§ **QUOTED TEXT**
Kissing Gate Self Catering Holiday Cottage

Kissing Gate Cottage


This first aricle is copied with the kind permission of Folio Magazine :

(please click images to view original Folio article pages as pdf documents.)

Folio magazine Marshfield article page 1                    Folio magazine Marshfield article page 2


Small town life is still very much as it should be, discovers James Russell on a visit to the archetypal, picture-perfect Cotswold gem of Marshfield

Acouple of centuries ago, I might have hesitated before setting out for Marshfield. At that time the lonely roads around the town were popular with highwaymen, who attacked travellers coming north from Bath on the Fosse Way or east from Bristol, as I was. On 7 July 1763, one stocky, pock-marked villain held up a gentleman’s servant at the top of Tog Hill, where the A420 now hits the Cotswold ridge, and as I passed the spot I could see why thieves were drawn to this desolate stretch of highway on the border of Gloucestershire and Wiltshire.

They were also attracted, no doubt, by Marshfield’s wealth. A market town since the 13th century, Marshfield made the most of its location in hill country close to two prosperous cities to profit from trade in wool and malt. his town of only a thousand souls sits in just the right spot, with the arable land of the Cotswolds to the north and, immediately to the south, the green hills and valleys stretching towards Bath.

Today Marshfield is still mostly clustered along the impressive High Street running east to west along the ridge, and if you took away the parked cars, you could easily be back in the 18th century. Built in local stone, with crooked lintels and uneven roofs, the houses are alike but individual, making a walk around the town a treat. There’s a slightly Wild West feel to this long street. On a quiet Wednesday afternoon, hardly a car passes and you can hear pub signs and weathervanes creaking in the breeze.

Not that the place is deserted. Three good pubs are clustered near the market place (see panel), along with the Central Stores, Sweetapples teashop and R Artingstall’s shop that somehow manages to combine butcher, greengrocer and post office. It seems a quiet, thoughtful sort of town, though. Posters in windows advertise lectures in local history and Victorian literature, and even the public lavatories, in the front of the 17th-century Tolzey House, have a dignified air.

If I lived there, I’d probably rely for timekeeping on the two sundials, one in the market place, high up on the side of an estate agent’s office, the other on the south wall of St Mary the Virgin, overlooking the overgrown and decidedly romantic graveyard. A huge ash tree dominates this old churchyard; if you go past it, down the hill, you emerge via an iron gate to find yourself in front of the appropriately named Kissing Gate Cottage. Rough steps lead down a grassy bank to the lane. Cross it and keep going downhill and after a few minutes you come to a brook and a narrow stone footbridge.

This brook has its own tale to tell. In 2002 a trio of schoolboys were walking beside it when they spotted a skeleton lying submerged in the water. Assuming it to be an animal, they left it alone, but subsequently the bones were identified as human. The police suspected foul play, but carbon dating showed that this young man had perished a millennium earlier, apparently of natural causes, and been buried. Over the intervening years the stream had wandered from its original course, undermining the grave and revealing its grisly contents.

§ **RECORD LIST**
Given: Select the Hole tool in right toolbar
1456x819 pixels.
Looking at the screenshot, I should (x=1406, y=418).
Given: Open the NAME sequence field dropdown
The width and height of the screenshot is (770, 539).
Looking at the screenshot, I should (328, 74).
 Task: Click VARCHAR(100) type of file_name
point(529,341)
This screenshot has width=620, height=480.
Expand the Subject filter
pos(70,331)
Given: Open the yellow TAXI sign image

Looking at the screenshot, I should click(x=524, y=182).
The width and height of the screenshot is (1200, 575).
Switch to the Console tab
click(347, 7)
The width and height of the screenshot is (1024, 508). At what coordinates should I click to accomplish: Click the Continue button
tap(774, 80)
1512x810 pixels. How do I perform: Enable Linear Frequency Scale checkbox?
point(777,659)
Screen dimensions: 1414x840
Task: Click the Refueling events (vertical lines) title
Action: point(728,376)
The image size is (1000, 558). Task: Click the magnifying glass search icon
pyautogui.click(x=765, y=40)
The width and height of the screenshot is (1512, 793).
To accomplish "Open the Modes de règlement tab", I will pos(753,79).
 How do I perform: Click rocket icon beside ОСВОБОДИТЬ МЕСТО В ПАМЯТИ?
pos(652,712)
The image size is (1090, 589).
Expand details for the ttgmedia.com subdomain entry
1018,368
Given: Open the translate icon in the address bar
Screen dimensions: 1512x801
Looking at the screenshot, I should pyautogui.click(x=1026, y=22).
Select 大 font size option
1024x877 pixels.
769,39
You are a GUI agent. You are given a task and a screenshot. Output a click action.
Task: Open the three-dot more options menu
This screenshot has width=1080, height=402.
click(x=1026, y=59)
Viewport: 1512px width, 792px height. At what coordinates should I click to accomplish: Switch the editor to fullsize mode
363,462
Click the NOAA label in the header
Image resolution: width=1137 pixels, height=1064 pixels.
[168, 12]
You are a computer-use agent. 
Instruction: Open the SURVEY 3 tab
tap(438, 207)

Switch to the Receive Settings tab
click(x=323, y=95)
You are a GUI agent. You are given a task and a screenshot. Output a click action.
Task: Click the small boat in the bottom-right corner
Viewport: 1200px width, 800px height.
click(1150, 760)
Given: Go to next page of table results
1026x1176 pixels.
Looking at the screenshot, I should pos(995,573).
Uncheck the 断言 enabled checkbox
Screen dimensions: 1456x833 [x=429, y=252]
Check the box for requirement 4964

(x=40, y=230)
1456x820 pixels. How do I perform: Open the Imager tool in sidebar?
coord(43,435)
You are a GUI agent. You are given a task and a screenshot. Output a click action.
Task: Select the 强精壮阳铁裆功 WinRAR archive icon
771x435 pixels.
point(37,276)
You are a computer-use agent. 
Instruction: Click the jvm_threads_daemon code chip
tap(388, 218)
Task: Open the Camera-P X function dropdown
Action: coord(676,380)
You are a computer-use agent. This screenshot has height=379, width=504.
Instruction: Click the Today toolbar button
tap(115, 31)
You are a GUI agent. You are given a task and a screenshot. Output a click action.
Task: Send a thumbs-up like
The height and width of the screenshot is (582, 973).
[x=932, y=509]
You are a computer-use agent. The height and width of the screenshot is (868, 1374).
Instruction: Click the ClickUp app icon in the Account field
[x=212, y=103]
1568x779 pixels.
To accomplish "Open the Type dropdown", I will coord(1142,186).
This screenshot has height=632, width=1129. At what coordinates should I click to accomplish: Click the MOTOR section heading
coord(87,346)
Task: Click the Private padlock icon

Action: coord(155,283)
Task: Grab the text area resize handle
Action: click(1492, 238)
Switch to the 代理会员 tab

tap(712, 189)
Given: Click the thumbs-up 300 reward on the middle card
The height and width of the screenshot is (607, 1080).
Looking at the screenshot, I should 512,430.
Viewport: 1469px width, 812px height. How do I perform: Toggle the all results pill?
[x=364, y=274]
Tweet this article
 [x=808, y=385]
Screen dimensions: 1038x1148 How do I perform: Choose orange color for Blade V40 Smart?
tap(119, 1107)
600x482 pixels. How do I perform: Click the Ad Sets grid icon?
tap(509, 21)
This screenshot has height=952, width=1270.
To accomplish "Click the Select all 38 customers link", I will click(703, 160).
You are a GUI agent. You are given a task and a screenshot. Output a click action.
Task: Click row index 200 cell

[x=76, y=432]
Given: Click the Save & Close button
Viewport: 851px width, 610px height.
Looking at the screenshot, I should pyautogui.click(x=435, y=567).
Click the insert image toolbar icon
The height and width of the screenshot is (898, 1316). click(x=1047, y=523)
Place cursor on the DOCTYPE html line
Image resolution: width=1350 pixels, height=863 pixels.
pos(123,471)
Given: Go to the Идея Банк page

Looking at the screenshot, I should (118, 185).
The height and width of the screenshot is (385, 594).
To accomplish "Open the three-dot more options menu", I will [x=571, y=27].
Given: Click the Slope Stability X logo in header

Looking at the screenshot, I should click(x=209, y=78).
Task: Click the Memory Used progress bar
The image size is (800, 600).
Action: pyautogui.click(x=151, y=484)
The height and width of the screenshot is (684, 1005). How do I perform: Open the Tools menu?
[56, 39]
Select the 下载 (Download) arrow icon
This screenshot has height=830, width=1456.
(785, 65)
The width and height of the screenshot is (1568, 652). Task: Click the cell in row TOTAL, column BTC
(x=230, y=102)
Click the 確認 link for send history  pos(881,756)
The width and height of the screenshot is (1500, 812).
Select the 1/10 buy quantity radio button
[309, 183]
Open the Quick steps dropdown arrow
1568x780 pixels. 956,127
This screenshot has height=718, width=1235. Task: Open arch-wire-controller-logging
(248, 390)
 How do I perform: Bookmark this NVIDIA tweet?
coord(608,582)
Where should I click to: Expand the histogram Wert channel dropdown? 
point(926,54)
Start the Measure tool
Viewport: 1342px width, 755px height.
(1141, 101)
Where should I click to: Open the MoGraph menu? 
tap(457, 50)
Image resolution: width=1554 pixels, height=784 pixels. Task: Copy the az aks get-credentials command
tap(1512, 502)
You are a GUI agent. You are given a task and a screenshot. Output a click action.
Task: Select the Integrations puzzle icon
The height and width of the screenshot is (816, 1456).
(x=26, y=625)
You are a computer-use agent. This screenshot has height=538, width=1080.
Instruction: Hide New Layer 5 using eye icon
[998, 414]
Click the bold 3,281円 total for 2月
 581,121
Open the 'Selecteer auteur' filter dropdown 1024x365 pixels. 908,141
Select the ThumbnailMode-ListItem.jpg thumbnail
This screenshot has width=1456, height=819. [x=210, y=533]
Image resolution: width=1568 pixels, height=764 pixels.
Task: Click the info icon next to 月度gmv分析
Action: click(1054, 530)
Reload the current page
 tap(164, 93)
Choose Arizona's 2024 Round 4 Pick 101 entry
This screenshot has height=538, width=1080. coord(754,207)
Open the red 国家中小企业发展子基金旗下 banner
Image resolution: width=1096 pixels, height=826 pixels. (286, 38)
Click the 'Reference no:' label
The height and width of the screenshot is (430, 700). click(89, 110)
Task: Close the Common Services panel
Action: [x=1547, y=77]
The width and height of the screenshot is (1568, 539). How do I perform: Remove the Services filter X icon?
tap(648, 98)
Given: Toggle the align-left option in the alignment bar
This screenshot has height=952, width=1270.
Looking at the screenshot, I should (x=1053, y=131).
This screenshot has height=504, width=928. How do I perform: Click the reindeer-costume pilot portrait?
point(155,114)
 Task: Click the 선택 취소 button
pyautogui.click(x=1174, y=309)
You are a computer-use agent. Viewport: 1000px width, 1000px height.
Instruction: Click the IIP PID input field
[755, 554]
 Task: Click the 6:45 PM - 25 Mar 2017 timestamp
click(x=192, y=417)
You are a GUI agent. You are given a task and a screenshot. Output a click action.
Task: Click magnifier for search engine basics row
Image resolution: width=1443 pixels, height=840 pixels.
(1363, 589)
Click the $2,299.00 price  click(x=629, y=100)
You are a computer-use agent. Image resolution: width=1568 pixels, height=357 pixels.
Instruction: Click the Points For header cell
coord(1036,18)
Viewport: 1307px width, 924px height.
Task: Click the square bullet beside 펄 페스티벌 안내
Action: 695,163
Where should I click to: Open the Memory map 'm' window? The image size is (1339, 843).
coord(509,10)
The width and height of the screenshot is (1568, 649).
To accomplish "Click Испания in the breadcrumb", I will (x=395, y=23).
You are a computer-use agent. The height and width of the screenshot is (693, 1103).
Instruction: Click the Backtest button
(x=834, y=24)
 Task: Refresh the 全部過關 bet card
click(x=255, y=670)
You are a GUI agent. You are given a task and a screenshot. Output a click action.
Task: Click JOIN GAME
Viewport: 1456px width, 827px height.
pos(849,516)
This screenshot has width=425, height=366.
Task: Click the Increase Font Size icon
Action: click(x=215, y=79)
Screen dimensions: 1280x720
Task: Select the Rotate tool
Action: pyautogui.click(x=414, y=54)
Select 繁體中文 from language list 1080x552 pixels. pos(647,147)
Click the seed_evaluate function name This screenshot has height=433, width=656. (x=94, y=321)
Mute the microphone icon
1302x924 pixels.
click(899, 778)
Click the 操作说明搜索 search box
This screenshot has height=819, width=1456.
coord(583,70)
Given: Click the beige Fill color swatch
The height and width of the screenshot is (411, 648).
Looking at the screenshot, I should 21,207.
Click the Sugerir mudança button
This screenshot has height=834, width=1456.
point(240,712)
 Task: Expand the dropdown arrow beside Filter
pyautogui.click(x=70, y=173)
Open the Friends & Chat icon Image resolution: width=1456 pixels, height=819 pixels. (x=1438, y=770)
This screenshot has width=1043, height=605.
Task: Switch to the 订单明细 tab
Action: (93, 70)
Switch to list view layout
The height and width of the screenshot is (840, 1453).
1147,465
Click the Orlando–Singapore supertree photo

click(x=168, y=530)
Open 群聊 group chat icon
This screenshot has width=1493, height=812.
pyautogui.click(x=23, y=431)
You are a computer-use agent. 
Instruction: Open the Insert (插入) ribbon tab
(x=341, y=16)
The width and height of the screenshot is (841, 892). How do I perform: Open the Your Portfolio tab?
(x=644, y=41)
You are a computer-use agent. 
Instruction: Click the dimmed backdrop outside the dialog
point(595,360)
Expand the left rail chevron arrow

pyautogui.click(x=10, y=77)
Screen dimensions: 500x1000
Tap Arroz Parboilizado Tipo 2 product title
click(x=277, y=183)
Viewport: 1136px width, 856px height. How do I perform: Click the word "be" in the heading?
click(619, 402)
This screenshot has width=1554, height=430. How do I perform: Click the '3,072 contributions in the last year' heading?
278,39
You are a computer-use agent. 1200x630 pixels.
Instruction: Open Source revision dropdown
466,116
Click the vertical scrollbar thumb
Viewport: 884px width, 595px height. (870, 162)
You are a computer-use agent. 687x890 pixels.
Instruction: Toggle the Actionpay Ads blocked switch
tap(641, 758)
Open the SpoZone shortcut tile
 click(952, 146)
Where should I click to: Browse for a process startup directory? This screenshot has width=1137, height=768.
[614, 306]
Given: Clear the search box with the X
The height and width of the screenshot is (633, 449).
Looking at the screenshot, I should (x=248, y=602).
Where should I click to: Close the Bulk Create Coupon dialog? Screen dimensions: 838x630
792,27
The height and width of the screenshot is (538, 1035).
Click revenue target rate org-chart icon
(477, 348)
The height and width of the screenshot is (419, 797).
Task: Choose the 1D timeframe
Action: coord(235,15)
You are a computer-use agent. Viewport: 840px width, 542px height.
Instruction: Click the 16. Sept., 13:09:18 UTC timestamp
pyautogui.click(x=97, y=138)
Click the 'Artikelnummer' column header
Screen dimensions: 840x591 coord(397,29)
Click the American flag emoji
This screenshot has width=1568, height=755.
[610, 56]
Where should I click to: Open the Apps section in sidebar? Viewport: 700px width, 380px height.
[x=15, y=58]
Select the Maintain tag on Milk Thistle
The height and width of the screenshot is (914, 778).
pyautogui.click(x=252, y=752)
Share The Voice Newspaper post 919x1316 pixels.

§ **EXERCISE INSTRUCTIONS**
Reproduce everything in the Marshfield article above from "Today Marshfield is" down to "in the breeze.".

§ **THE RESPONSE**
Today Marshfield is still mostly clustered along the impressive High Street running east to west along the ridge, and if you took away the parked cars, you could easily be back in the 18th century. Built in local stone, with crooked lintels and uneven roofs, the houses are alike but individual, making a walk around the town a treat. There’s a slightly Wild West feel to this long street. On a quiet Wednesday afternoon, hardly a car passes and you can hear pub signs and weathervanes creaking in the breeze.